■ REQUIREMENTS
Render every line of the items below as a Markdown table with the columns Row and Line, numbering each row and skipping blank lines. Leave the pictures out.

-- START OF GIVEN INFORMATION --

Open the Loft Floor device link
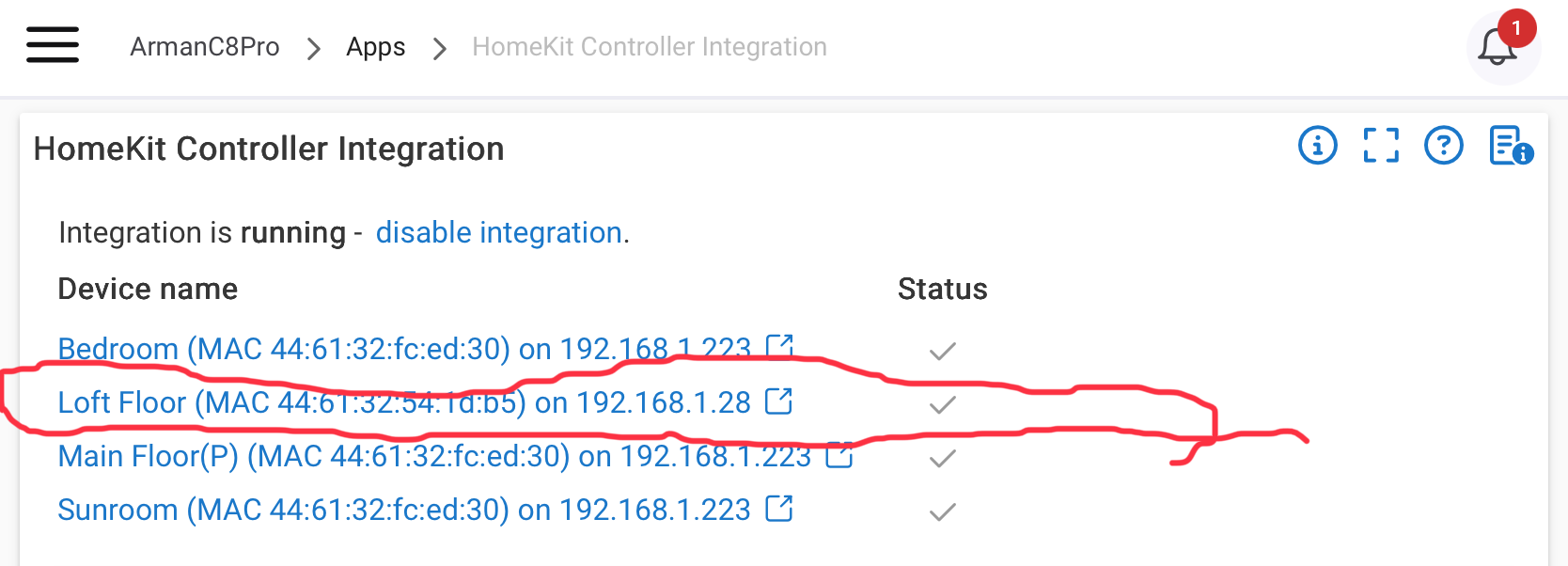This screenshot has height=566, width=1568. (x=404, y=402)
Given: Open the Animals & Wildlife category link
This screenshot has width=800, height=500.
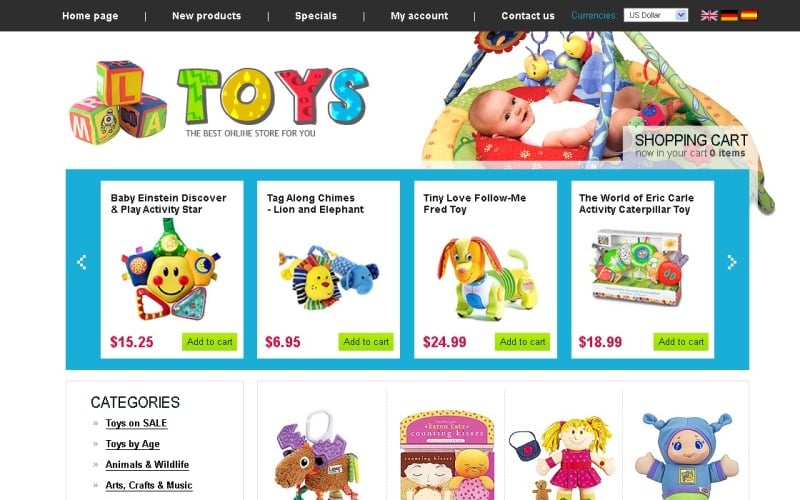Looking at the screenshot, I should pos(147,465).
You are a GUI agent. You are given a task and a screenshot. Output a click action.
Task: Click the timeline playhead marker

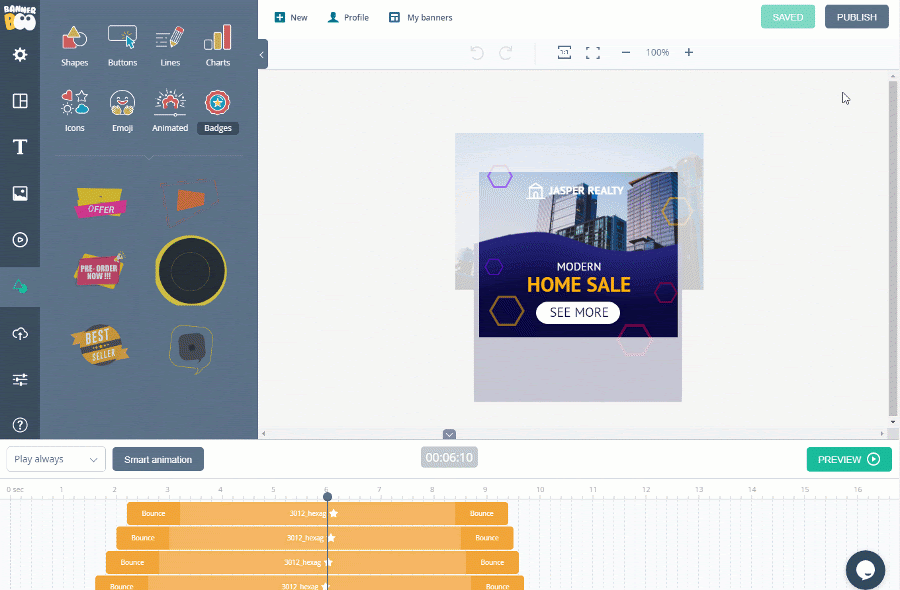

-- END OF GIVEN INFORMATION --

■ FULL ANSWER
| Row | Line |
|---|---|
| 1 | Open the Loft Floor device link |
| 2 | This screenshot has height=566, width=1568. (x=404, y=402) |
| 3 | Given: Open the Animals & Wildlife category link |
| 4 | This screenshot has width=800, height=500. |
| 5 | Looking at the screenshot, I should pos(147,465). |
| 6 | You are a GUI agent. You are given a task and a screenshot. Output a click action. |
| 7 | Task: Click the timeline playhead marker |